The original movie, which featured John Hughes as writer and Harold Ramis as director, wasn’t exactly high art — half the laughs involved Chevy Chase’s reckless driving, many others his reckless walking. But there was something subversive about how the movie toyed with the enforced cheerfulness of the nuclear family and the sanctity of the all-knowing patriarch, deflating the “Father Knows Best” era like a blown tire on the Griswolds’ Wagon Queen Family Truckster. At least three of the movies in the six-movie “Vacation” franchise are entertaining in a basic-cable-rainy-Sunday kind of way.

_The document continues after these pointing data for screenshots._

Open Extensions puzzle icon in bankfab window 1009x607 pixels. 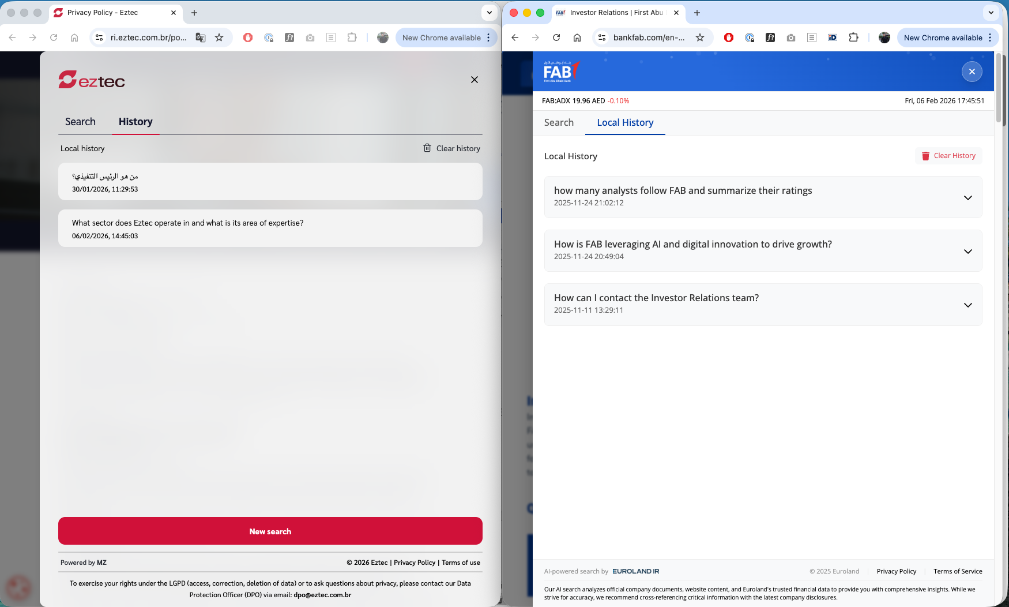pos(853,38)
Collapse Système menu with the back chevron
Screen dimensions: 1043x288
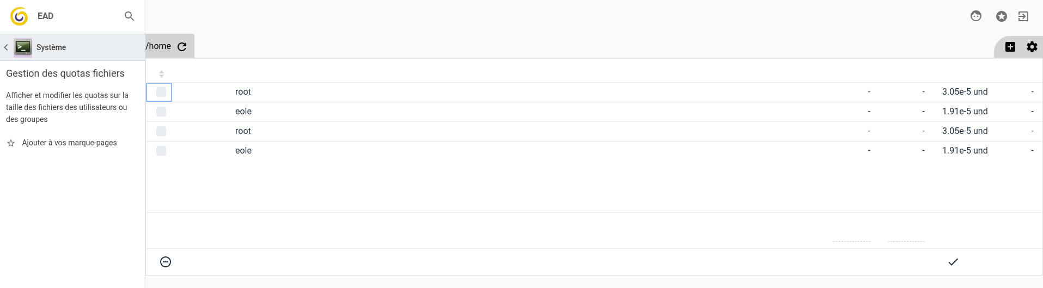(6, 47)
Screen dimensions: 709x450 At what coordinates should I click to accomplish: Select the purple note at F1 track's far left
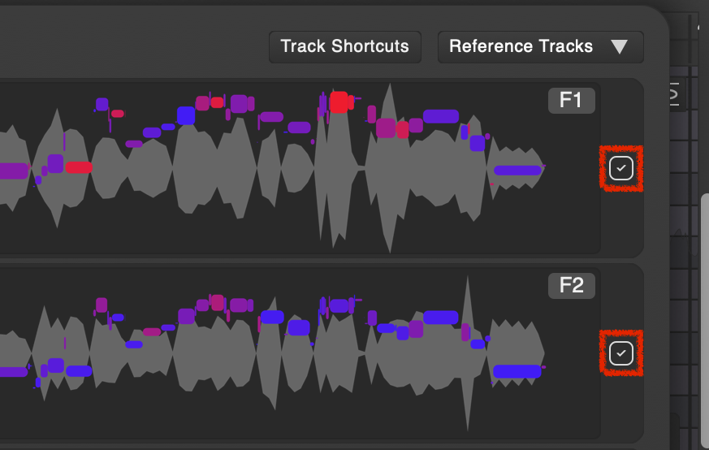(x=13, y=171)
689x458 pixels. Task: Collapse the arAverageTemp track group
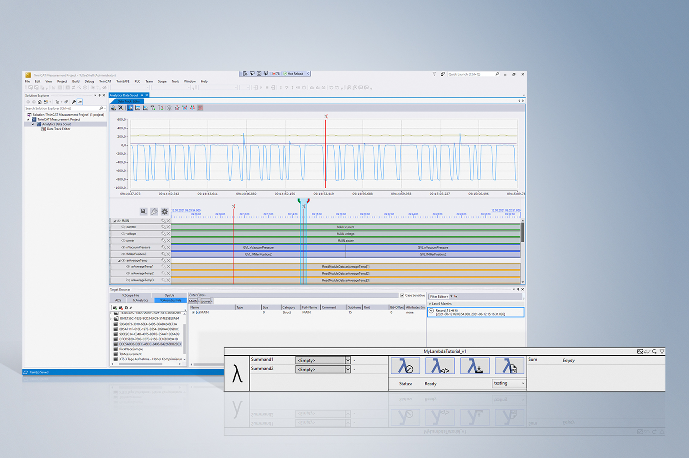(119, 260)
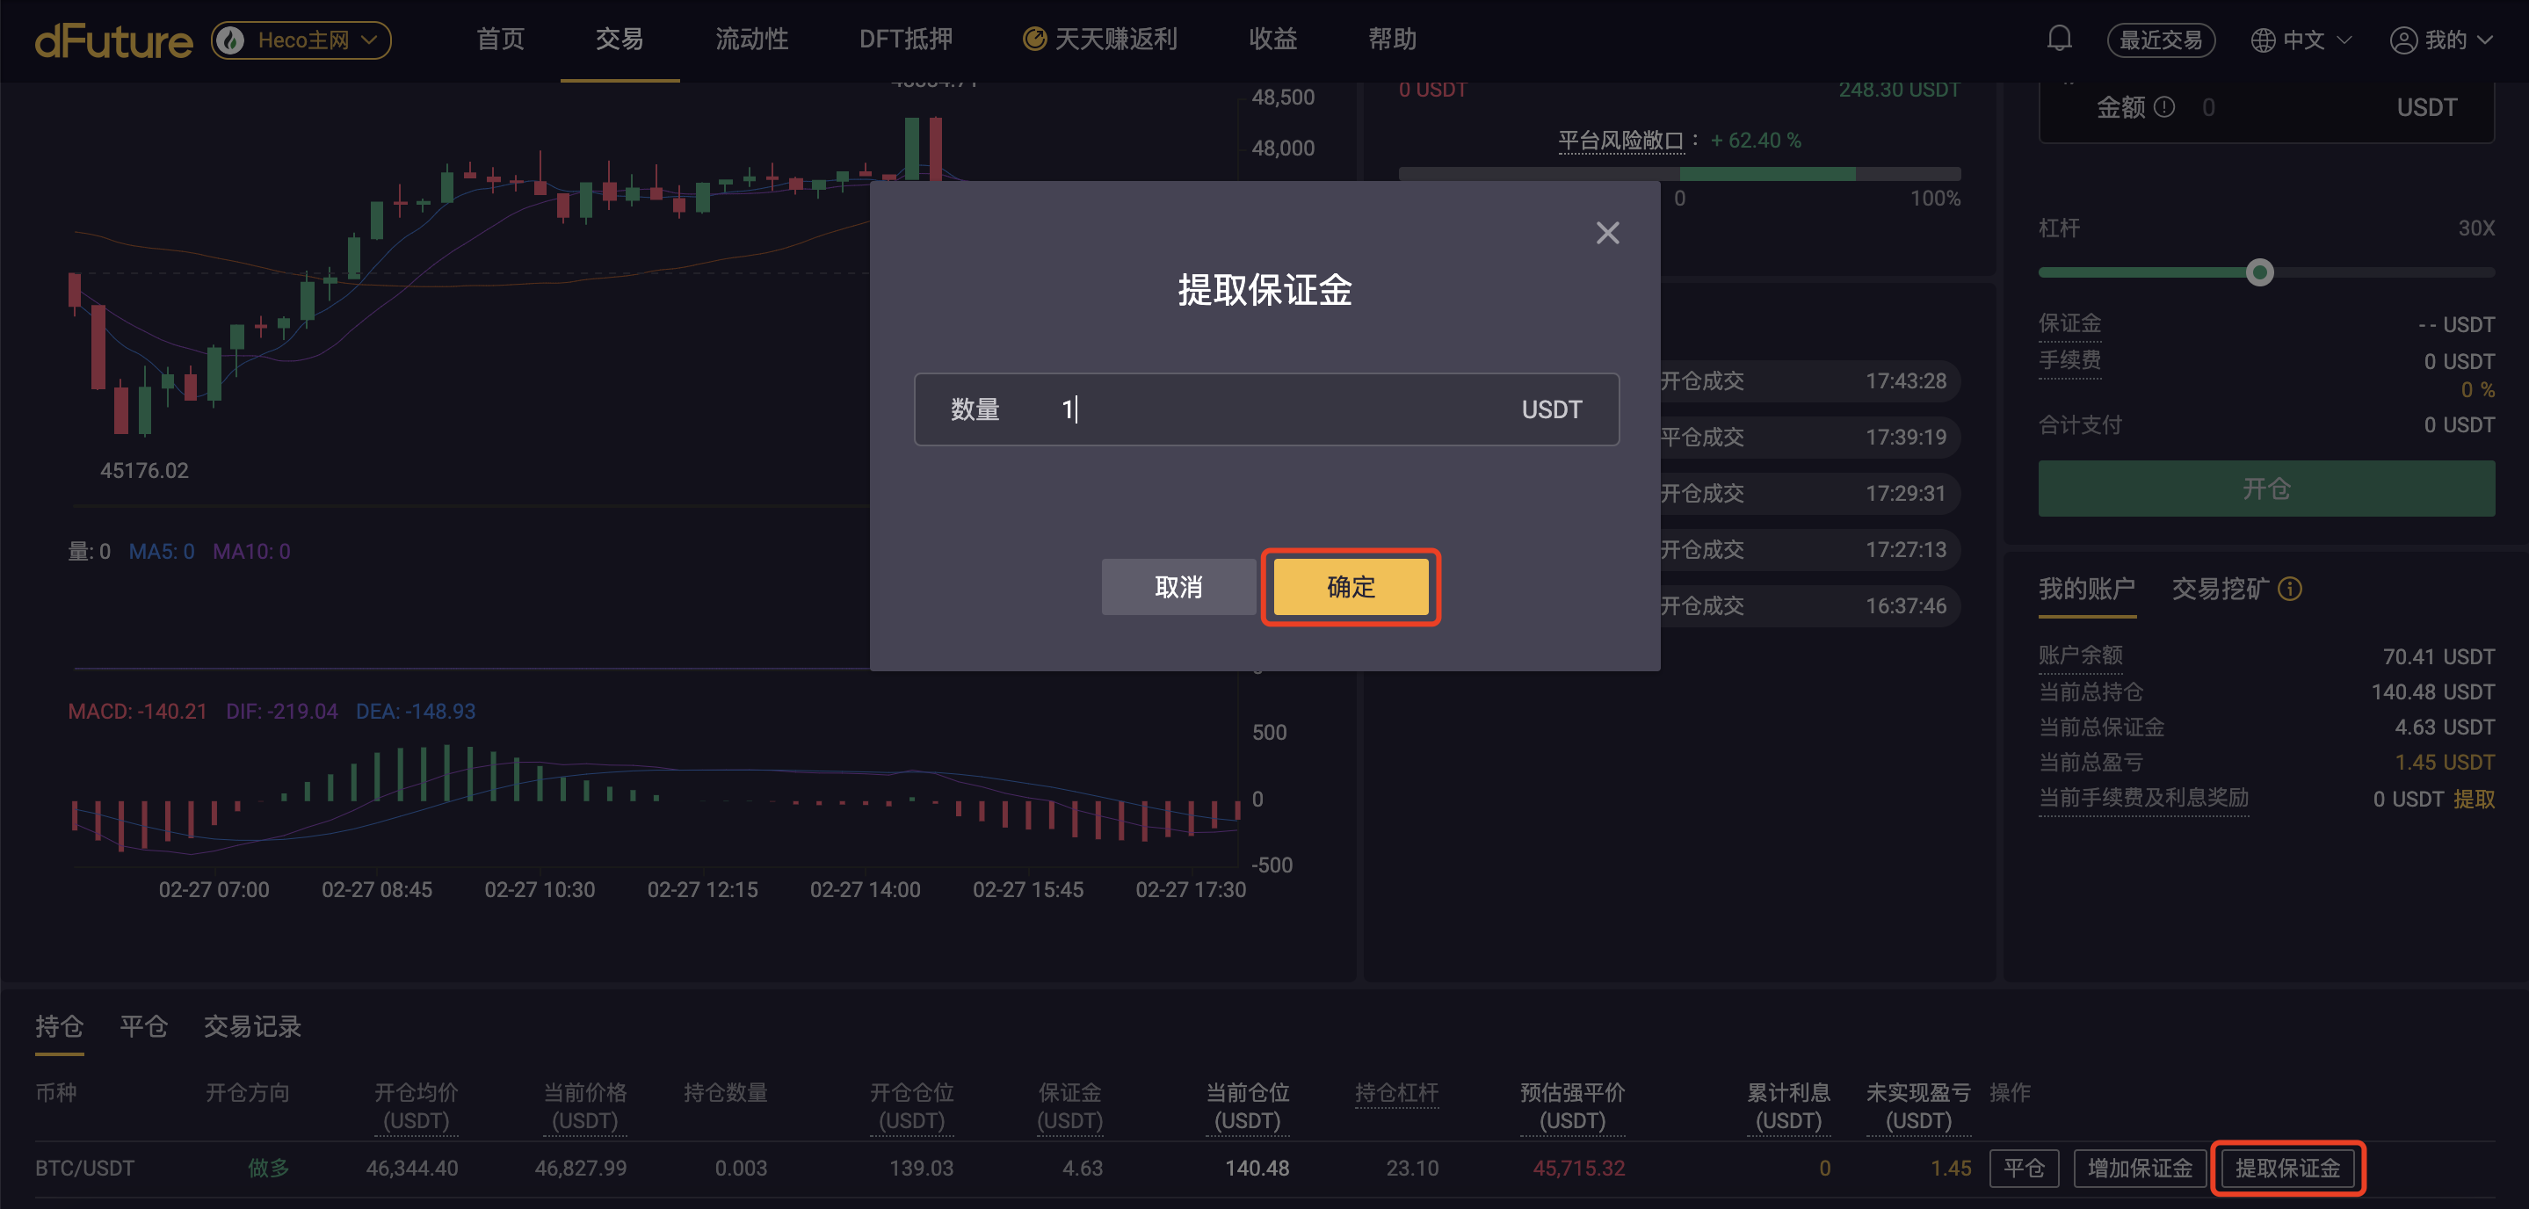
Task: Click the 最近交易 button
Action: click(x=2160, y=40)
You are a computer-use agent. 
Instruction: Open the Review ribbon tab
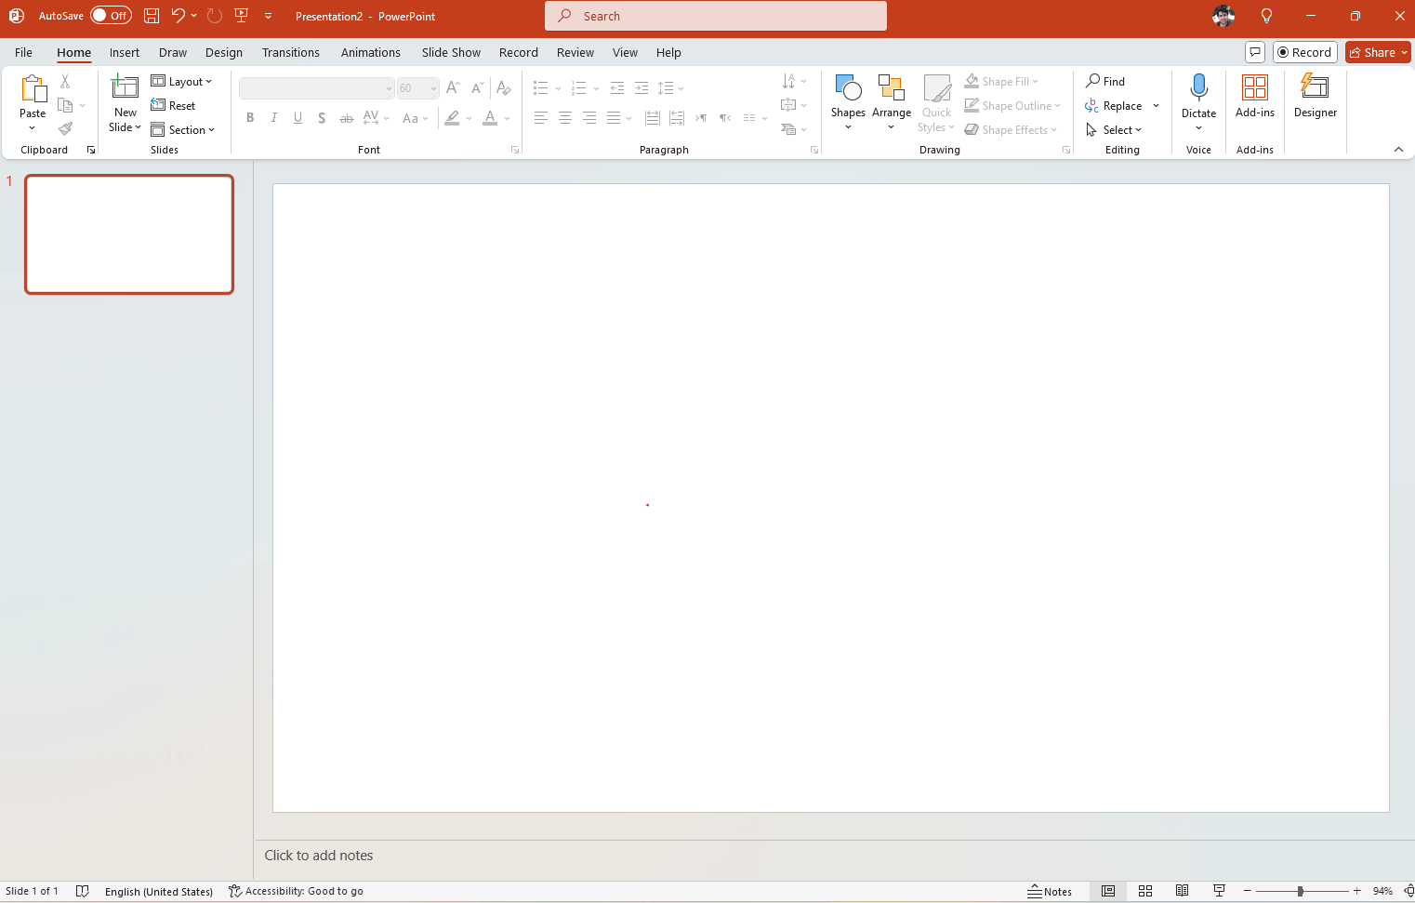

Enter the seventh film, in which Ed Helms portrays a grownup Rusty, in the role originally played by 15-year-old Anthony Michael Hall. A sweet, ineffectual pilot for a regional airline, Rusty proposes a family road trip to Walley World, the very theme park where his father, Clark Griswold (Chase), brought him as a child. Dads have changed a lot since 1983 — now they wear Baby Bjorns and sometimes earn less than moms. One way to update “Vacation” might have been to play with those changes, but instead the movie stays rooted firmly in the original’s tired marital dynamics.
Rusty’s long-suffering wife (and are there any other kind in movies like this?), Debbie (Christina Applegate), indulges him, and their two children, sensitive older brother James (Skyler Gisondo) and bratty little brother Kevin (Steele Stebbins) pile in the back of a peculiarly tricked out minivan called the Tartan Prancer (“the Honda of Albania,” Rusty calls it).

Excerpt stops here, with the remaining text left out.